Unterdessen in München
Während die blauen 60er gegen die roten Regensburger antraten, ging es im Berger Gemeinderat zu Beginn eher um grünes Gedankengut. Ernst Deiringer vom Energiewendeverein Landkreis Starnberg und ehemaliger SPD-Gemeinderat aus Seefeld stellte in einer Präsentation das “Kommunale Förderprogramm zur nachhaltigen Erzeugung und Nutzung von Energie – Klimaschutz und regionale Wertschöpfung” vor. Seefeld hat in den 18 Jahren, in denen es dieses Förderprogramm praktiziert, ca. 1 Million € Fördergelder für Privatleute ausgegeben – aber nicht für gesetzlich vorgeschriebene Maßnahmen, sondern ausschließlich für “Add-ons”. In Seefeld – mit 7.200 Einwohnern – wird ein Höchstsatz von 9.200 € innerhalb von fünf Jahren für ein Objekt gezahlt. Interessant dabei ist nicht nur die Anzahl der geförderten Maßnahmen zur Nutzung regenerativer Energien, sondern auch die indirekten Folgen sind beachtlich: Allein für Heizungstausch und energetische Sanierungen wurden 500.000 € Fördergelder ausgegeben, damit wurden 5 Millionen € für die entsprechenden Aufträge zur Umsetzung vergeben. 49 % davon gingen an Landkreisfirmen, 27 % an Seefelder Firmen – regionale Wertschöpfung par excellence. Und indirekt fließen die Fördermittel dann auch über die Gewerbesteuer zurück. Fünf Landkreiskommunen haben dieses Förderprogramm bereits.

> DATENTEIL
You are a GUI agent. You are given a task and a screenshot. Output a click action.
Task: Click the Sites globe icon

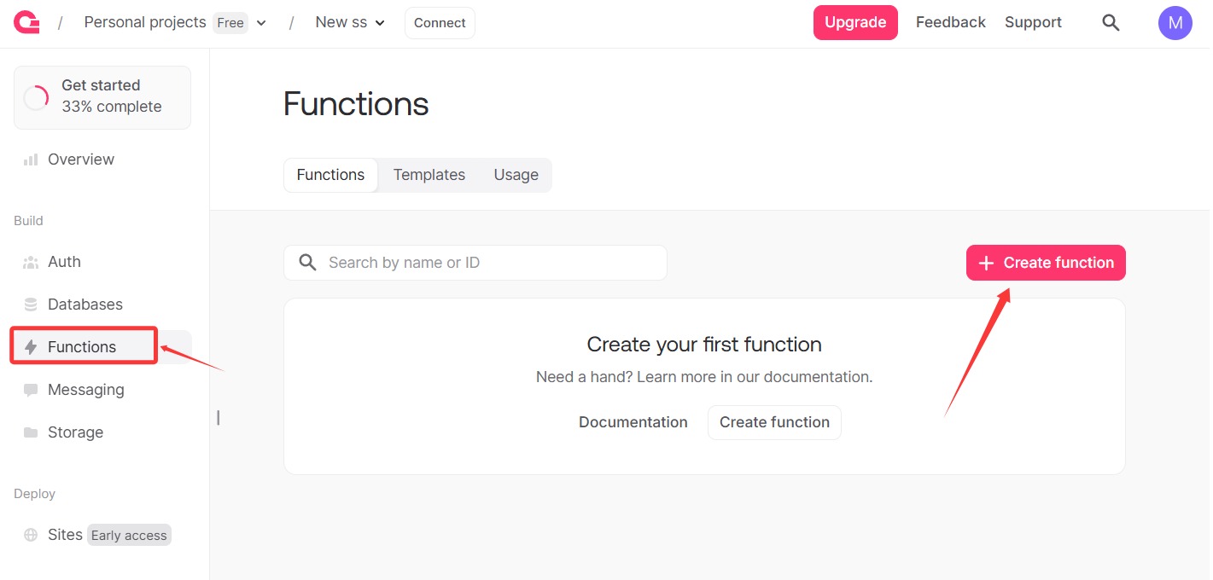point(31,535)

> AUFGABEN
1. Welchen Höchstsatz zahlt Seefeld laut dem Bericht über das Seefelder Förderprogramm innerhalb von fünf Jahren für ein Objekt?
2. Führen Sie den Bericht über das Seefelder Förderprogramm im Anschluss an seinen letzten Satz fort.

> ÜBUNGSERGEBNISSE
1. 9.200 €.

2.
Drei Tagesordnungspunkte waren dem Bauen gewidmet. Ein Bauvorhaben in Kempfenhausen (Sanierung und Erweiterung eines Bestandsgebäudes plus Einbau einer weiteren Wohneinheit) musste abgelehnt werden, da – trotz Beratung durch das Bauamt – nicht gemäß den Vorgaben des Bebauungsplans geplant und gebaut wurde. Das Landratsamt stellte den Bau ein, die Anträge auf Befreiung – mit teilweise geringen (Wandhöhe, Abgrabungen), aber auch deutlichen (Grundfläche, Dachneigung) Überschreitungen – konnten so nicht genehmigt werden. Für die Bauherren eine tragische Sache, die sie wohl mit ihrem Architekten zu bereden haben.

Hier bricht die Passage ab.